Does California’s own GDPR create more problems than it answers?

Danny Allan,
VP of Product Strategy

@dannyallan5

Published date: September 18, 2018

The recent introduction of the General Data Protection Regulation (GDPR) has done a lot to tackle issues surrounding business’ exploitation of personal data and has led to calls by some tech leaders for a similar legislative approach in the U.S. at a Federal Government level. Just last month, “The California Consumer Privacy Act of 2018” was created, promising similar rights for the State’s 40 million citizens as Europeans received with GDPR.

The hastily approved Act, which is due to come into effect on Jan. 1, 2020, affords citizens the right to see what information of theirs is being collected by businesses and to request that data be deleted. They will also be able to find out whether their information is being sold to third parties, including advertisers, and to request they stop doing so. It is by some stretch the most comprehensive privacy law in the country, but it’s not without fault.
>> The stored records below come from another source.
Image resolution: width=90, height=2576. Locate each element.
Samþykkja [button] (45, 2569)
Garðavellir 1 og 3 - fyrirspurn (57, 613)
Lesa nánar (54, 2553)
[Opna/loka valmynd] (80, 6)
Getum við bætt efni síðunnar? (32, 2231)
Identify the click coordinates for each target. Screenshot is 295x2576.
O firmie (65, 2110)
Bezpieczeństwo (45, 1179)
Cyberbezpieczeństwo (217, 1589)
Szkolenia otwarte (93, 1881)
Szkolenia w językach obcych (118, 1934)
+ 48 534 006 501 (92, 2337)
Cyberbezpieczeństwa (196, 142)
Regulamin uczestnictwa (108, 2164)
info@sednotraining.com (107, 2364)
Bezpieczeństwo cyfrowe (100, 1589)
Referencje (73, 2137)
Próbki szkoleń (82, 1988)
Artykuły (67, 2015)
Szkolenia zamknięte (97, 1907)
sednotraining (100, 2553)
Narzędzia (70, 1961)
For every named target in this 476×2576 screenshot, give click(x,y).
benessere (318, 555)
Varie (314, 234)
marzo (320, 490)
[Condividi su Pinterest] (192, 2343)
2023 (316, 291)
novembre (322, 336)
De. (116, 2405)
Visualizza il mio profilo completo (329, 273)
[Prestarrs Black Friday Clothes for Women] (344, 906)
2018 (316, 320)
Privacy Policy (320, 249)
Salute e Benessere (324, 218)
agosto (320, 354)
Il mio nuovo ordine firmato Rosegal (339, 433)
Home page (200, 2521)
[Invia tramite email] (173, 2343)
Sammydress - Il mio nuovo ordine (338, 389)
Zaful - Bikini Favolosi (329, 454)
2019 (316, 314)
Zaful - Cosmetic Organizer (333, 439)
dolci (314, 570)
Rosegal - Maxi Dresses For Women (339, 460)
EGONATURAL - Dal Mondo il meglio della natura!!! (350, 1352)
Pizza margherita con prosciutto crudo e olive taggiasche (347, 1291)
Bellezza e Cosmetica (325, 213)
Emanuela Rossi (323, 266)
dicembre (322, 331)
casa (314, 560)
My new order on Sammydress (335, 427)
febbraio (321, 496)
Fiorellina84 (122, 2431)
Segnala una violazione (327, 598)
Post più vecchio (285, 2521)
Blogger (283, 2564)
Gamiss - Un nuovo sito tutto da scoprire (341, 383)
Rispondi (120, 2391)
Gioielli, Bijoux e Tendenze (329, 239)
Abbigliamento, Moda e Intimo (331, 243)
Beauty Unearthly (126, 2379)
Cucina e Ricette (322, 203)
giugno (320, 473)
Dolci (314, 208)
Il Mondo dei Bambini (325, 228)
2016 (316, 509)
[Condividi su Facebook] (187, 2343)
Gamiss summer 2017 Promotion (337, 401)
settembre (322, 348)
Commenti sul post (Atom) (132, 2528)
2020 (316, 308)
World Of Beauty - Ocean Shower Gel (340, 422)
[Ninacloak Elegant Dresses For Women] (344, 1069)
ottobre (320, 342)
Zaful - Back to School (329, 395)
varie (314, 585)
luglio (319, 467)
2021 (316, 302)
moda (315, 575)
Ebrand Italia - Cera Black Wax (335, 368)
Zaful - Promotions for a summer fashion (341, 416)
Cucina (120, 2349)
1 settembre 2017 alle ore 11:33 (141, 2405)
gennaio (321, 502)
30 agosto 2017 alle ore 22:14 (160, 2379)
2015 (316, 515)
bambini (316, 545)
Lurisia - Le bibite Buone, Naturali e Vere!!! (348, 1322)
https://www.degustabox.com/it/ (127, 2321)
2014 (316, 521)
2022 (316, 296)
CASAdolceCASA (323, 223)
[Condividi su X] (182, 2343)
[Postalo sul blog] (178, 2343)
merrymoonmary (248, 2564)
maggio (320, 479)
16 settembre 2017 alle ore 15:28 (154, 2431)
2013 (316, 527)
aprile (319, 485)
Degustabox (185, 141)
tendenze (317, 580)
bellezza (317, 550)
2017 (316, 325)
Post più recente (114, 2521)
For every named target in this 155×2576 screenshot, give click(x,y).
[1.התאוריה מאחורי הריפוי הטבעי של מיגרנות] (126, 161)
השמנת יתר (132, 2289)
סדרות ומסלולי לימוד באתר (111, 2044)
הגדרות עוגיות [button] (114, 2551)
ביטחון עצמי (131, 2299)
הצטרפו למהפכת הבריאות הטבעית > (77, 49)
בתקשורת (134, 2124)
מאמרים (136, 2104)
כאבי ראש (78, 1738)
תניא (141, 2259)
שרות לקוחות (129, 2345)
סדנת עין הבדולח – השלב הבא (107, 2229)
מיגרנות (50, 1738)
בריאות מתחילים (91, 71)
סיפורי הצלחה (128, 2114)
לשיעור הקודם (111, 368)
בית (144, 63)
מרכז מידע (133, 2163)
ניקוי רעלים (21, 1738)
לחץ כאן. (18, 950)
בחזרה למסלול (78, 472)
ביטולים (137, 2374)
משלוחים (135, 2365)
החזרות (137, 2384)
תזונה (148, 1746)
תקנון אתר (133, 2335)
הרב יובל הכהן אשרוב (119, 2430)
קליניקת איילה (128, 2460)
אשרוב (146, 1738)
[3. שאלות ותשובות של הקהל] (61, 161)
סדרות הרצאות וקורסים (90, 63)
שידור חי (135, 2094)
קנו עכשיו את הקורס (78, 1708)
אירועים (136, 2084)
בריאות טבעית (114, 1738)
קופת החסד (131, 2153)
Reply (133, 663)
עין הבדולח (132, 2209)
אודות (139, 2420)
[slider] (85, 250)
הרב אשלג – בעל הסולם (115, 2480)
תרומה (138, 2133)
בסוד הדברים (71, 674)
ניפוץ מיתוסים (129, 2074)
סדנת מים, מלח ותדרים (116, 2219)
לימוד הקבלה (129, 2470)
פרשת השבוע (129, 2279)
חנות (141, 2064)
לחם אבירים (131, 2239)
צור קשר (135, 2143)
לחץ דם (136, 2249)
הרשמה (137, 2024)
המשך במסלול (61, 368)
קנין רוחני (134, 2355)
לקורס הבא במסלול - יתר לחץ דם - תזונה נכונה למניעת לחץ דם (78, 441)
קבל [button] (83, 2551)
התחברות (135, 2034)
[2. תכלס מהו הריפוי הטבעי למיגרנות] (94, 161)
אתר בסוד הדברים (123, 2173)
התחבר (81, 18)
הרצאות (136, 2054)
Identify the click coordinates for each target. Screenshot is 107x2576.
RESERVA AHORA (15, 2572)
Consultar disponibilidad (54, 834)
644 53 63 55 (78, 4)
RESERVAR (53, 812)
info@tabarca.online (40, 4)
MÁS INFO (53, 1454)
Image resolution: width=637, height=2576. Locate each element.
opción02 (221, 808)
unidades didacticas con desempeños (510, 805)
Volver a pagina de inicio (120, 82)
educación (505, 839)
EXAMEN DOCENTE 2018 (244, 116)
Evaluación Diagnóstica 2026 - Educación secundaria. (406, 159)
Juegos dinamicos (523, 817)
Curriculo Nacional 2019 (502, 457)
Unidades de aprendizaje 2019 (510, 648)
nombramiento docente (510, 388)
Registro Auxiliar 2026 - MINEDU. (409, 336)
California is known across the world for Silicon Valley and the endless amounts of world-changing technology businesses it has given birth to. The irony is the businesses that call the state home are precisely those causing the need for such regulatory overhaul by pushing the boundaries on technology, and as a result, privacy.

California has a long history of taking privacy seriously and has led the United States in terms of the creation of privacy laws. In 1972, Golden State voters amended the California Constitution to include the right of privacy among the “inalienable” rights of all people, and in doing so gave every Californian a legal and enforceable right of privacy. Since then, more laws have been passed to safeguard state citizens, including the Online Privacy Protection Act, the Privacy Rights for California Minors in the Digital World Act, and Shine the Light.

While GDPR was accused of being ambiguous for its lack of specificity, it looks comprehensive in comparison to the California Consumer Privacy Act. Its very creation was to curb the abusive practices of online businesses trading consumer data for financial income. Unfortunately, through some loose categorization of businesses, the Act has the potential to include websites that collect IP addresses of sites with over 137 unique visitors per day. That is just one example, but there are plenty more. And it matters.

In 2017, over 1.7 billion files were leaked through breaches. After the California Consumer Privacy Act comes into force, organizations mishandling data could be penalized up to $7,500 for each violation, which could add up significantly based on the 2017 data. If you look specifically at data breach penalties across the different states, they vary significantly; Texas imposes civil fines of up to $50,000 per violation while Georgia imposes no penalty at all. For me, this is where the problem lies.

If each state takes a local approach to data privacy, the United States will become a patchwork of regulation, and unless state laws can come to a common agreement, it might soon become a challenging and less friendly place to do business. That’s not a good thing for anyone.

A discussion draft of a new proposed federal law, “Data Acquisition and Technology Accountability and Security Act,” would pre-empt state breach notification laws, but has received widespread criticism. It isn’t perfect. It’s too focused on notification itself rather than providing consumers with the rights needed for modern, everyday lives. But if it could be adjusted and expanded, it would be a better way of handling state-wide data privacy concerns and data management practices.

What would be preferable is if the law could mirror the GDPR, a very thorough and active piece of regulation. The hard work for legislators is largely done, and it would reduce the compliance costs for American businesses and encourage a fast start. Given we’re now on the backfoot and in desperate need of such a law, common sense says use something global businesses are already working with, rather than the laws 50 states independently create.

California has made the first move, but is it the right one? I’d be keen to hear your views on this.